Here’s how the millionaires say billionaires gain unfair advantage: “Often billionaires hold the majority of their wealth in stock of very profitable multi-billion-dollar corporations and derive their primary source of income from their rising stock value. Those investment gains are not taxed unless the underlying assets are sold, which billionaires don’t need to do because they can live off low-cost loans secured by those rising asset values. And when their fortunes are passed along to their children, a lifetime of investment gains simply disappears for income tax purposes.” 

The group cited a report from ProPublica showing that, in some years, billionaires including Jeff Bezos, Elon Musk and Michael Bloomberg don’t pay any federal income taxes. 

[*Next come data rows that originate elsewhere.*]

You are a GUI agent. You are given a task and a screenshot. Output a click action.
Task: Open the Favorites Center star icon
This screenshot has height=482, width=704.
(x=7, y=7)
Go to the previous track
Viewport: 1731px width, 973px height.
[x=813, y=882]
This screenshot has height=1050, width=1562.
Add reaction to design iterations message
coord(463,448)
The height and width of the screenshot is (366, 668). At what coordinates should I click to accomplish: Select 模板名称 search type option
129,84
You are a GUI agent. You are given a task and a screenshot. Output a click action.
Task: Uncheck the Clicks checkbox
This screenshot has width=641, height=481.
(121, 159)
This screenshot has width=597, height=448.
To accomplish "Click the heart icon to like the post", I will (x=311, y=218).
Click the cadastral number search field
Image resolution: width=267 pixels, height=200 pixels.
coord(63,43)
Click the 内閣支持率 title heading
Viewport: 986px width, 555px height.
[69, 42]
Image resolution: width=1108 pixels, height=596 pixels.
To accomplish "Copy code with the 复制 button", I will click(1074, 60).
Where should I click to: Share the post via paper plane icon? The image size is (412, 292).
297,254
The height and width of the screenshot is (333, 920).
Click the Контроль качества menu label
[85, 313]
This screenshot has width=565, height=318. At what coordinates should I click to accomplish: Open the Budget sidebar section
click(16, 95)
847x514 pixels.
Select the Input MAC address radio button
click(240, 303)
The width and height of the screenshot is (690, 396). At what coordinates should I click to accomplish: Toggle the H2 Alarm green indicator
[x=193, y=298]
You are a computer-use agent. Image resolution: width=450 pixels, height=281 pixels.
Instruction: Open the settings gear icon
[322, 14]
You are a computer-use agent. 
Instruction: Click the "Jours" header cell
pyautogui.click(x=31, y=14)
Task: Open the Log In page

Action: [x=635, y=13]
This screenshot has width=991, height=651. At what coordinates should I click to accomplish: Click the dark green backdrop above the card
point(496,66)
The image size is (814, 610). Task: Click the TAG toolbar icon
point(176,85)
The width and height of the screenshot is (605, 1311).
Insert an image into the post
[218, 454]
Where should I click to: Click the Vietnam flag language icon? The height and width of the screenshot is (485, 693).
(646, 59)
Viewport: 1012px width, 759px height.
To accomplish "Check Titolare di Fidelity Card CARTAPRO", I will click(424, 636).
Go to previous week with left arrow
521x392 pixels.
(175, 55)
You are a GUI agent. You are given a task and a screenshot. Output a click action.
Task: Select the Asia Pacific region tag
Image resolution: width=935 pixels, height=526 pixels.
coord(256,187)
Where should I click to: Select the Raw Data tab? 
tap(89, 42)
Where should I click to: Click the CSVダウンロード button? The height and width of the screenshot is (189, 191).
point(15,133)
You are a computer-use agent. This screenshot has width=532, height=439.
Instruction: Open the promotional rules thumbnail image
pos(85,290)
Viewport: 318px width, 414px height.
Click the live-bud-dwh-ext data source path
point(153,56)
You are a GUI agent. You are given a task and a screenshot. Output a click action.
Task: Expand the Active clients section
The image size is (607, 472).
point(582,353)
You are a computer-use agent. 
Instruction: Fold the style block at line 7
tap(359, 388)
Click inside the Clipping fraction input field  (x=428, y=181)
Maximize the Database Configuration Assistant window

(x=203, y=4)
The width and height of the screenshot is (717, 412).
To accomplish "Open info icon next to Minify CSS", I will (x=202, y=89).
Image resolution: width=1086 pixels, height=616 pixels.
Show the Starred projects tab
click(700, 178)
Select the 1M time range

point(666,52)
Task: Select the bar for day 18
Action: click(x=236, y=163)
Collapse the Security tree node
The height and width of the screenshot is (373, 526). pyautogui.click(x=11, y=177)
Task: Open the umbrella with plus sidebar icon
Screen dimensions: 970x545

“We support tax reforms that ensure high-wealth individuals like us pay our fair share, such as those included in the Build Back Better Framework: a new surtax on millionaires and closing two major loopholes that owners of pass-through businesses use to significantly reduce contributions to the common good. We support these reforms because the country needs more revenue to make vital improvements in healthcare, education, childcare, housing, climate response and more,” the letter says.

A bill takes aim at billionaires

Unlike Biden, Sen. Ron Wyden, an Oregon Democrat, took direct aim at the richest Americans in a new bill. His proposed legislation would force taxpayers making more than $100 million a year for three years in a row or those with more than $1 billion in assets to pay taxes on unrealized capital gains.

Wyden set the tax rate at 23.5%, just above the capital gains tax rate of 20%. The proposal allows not only taxation of gains on assets like stocks, but also deductions for losses — which could be carried back for up to three years in some situations.

“There are two tax codes in America,” Wyden said in background material. “The first is mandatory for workers who pay taxes out of every paycheck. The second is voluntary for billionaires who defer paying taxes for years, if not indefinitely.”

According to the Congressional Budget Office, in 2016, capital gains made up 41% of the money the top 1% of taxpayers brought in, but accounted for less than 3% of income for the bottom 80% of earners. said critics of a billionaire’s tax worry it could open the door to higher taxes on others, as well. Meanwhile, ProPublica reported recently that the richest Americans have a “true tax rate” that is close to zero.

Under a billionaire tax, if an investment that was worth $10 million doubled in a year, the billionaire would pay taxes on the $10 million gained, according to CBS. A billionaire could choose to spread out the tax payment due the first year over five years.

If a billionaire sold a piece of property, he or she would pay usual taxes and a “deferred recapture amount,” which means the amount of interest on the taxes that were deferred while they had the property. They could treat up to $1 billion of a tradable stock in a single corporation as a nontradable asset, so they could maintain a controlling interest in a successful company they founded.

Billionaires don’t seem keen on the tax. Billionaire investor Charlie Munger, who CNN called Warren Buffett’s right-hand-man, called the proposal “literally insane” in an interview. And CBS quoted a tweet by Tesla founder Elon Musk — the world’s richest person, with an estimated $288 billion worth — who said that “eventually they run out of other people’s money and then they come for you.”